Tâche énoncée 1: Indiquez si chacune des affirmations suivantes concorde avec le texte présenté, en répondant par oui ou par non et en citant mot pour mot les termes du texte qui tranchent. (a) En 1990, le tribunal administratif d'Amiens a rendu vingt-six jugements. (b) Dans dix-sept affaires, ni l'intéressé ni l'avocat n'étaient présents. (c) Dans la première espèce, l'intéressée était de nationalité algérienne.
Tâche énoncée 2: Reproduisez à l'identique le passage du texte présenté qui va de « Mais cette jurisprudence » à « décret de 1983. ».

Texte présenté:
——

Mais cette jurisprudence est désormais caduque puisque dans
un arrêt D., rendu le 19 avril dernier, le Conseil d'Etat
a décidé que le dispositif mis en place par le législateur
par la loi du 10 janvier 1990 c'est-à- dire
le recours suspensif contre les mesures de reconduite à la
frontière dispensait désormais l'administration
des formalités prévues par le décret de 1983.
- Enfin, dans une décision plus récente, le tribunal
administratif de Paris avait jugé que la notification par voie
postale, qui ne comportait pas les mentions exigées en vue
d'une exacte information de l'intéressé sur ses droits,
ne pouvait être considérée comme une notification
régulière de l'arrêté de reconduite, de
sorte que la requête, quoique présentée hors délais,
devait dans ces conditions être considérée comme
recevable (6 février 1991, S.). Mais sur ce point
aussi le Conseil d'Etat a adopté une attitude beaucoup plus
restrictive, estimant que la notification par voie postale faisait
normalement courir les délais du recours.
En 1990, le tribunal administratif d'Amiens a
rendu vingt-six jugements, dont quatre ont abouti à l'annulation
de la mesure de reconduite à la frontière. On relève
que dans dix-sept affaires, l'intéressé était assisté
d'un avocat, tandis que dans deux affaires, ni l'intéressé
ni l'avocat n'étaient présent.
Sur les quatre décisions d'annulation, l'une a été
motivée par le fait que l'intéressé résidait
en France depuis plus de dix ans en situation régulière
à la date de l'arrêté de reconduite à la
frontière ; les trois autres ont été motivées
par l'erreur manifeste commise par le préfet dans l'appréciation
des conséquences que la décision pouvait avoir sur la
situation personnelle et familiale de l'intéressé.
-
Dans la première espèce, l'intéressée,
de nationalité marocaine, était entrée en France
en novembre 1989 pour rejoindre son mari, avec lequel elle
était mariée depuis 1960, et qui était lui-même
titulaire d'une carte de résident. Ils avaient repris la
vie maritale après une longue séparation, et elle
s'occupait des quatre jeunes enfants que son mari avait eus en France
d'une autre femme, de nationalité française, avec
laquelle il avait vécu dix ans en concubinage, et dont il
avait obtenu la garde par décision de justice (30 novembre
1990, Mme E.).

——

Lignes fournies:
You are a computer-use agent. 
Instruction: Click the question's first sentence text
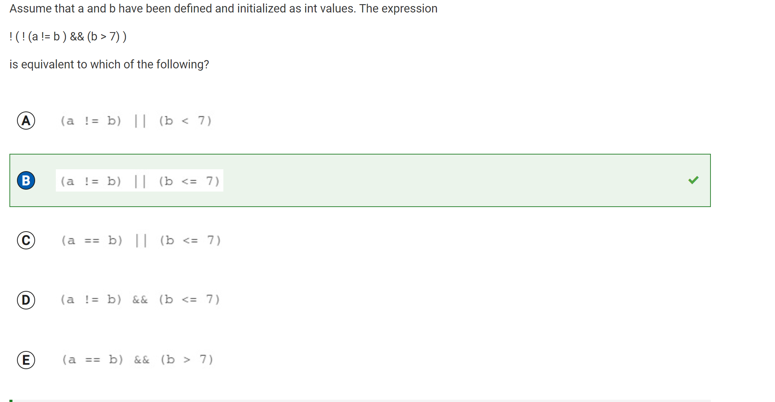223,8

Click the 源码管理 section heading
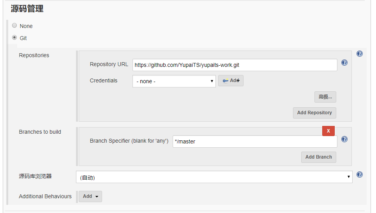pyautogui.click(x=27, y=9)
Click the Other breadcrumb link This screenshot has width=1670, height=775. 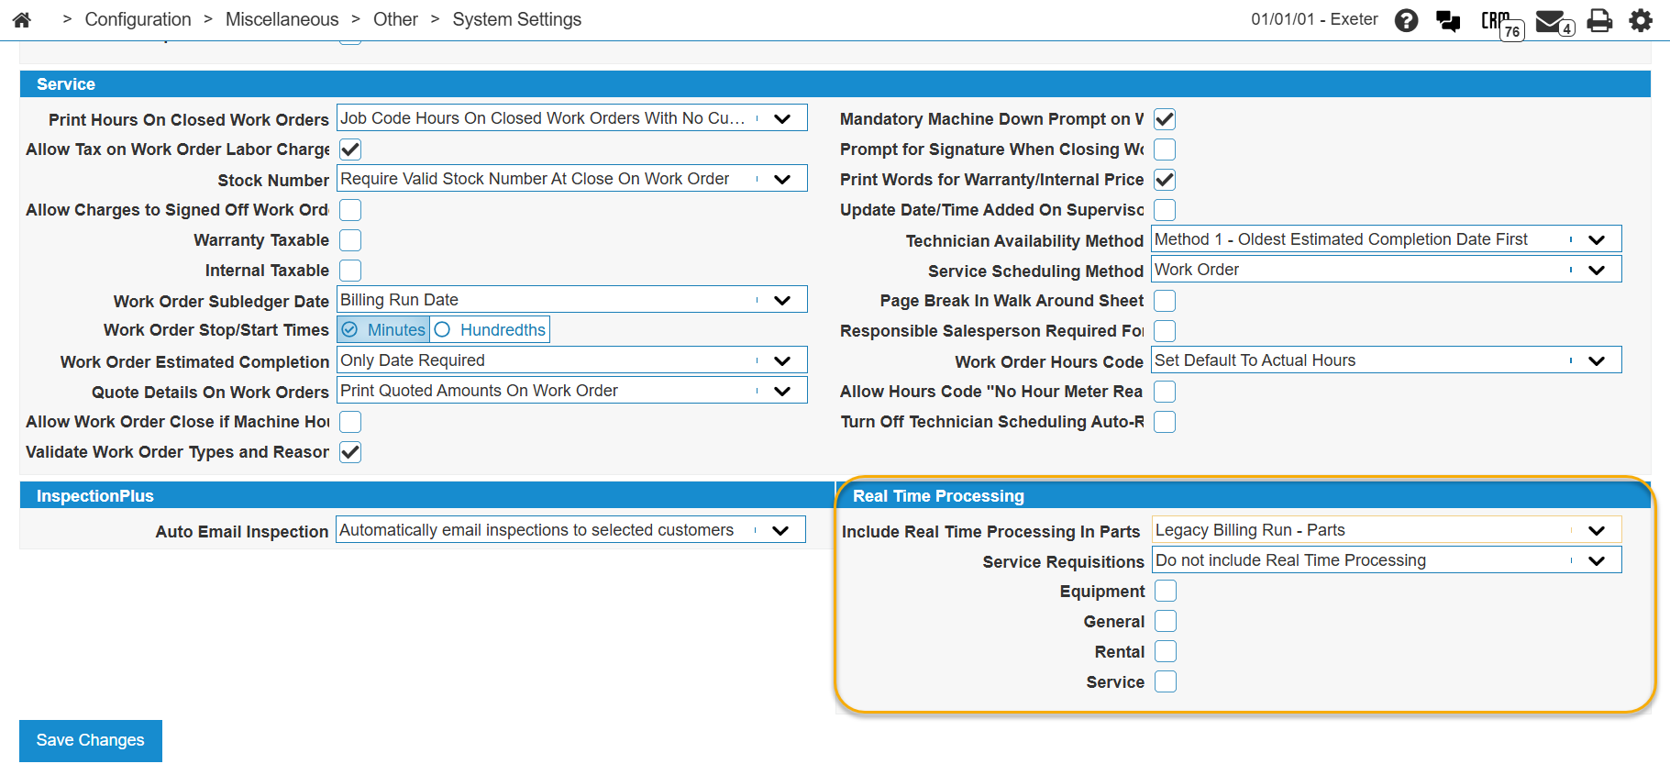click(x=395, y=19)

——

Réponse complète 1:
(a) Oui : « le tribunal administratif d'Amiens a rendu vingt-six jugements ».
(b) Non : « dans dix-sept affaires, l'intéressé était assisté d'un avocat ».
(c) Non : « de nationalité marocaine ».

Réponse complète 2:
Mais cette jurisprudence est désormais caduque puisque dans
un arrêt D., rendu le 19 avril dernier, le Conseil d'Etat
a décidé que le dispositif mis en place par le législateur
par la loi du 10 janvier 1990 c'est-à- dire
le recours suspensif contre les mesures de reconduite à la
frontière dispensait désormais l'administration
des formalités prévues par le décret de 1983.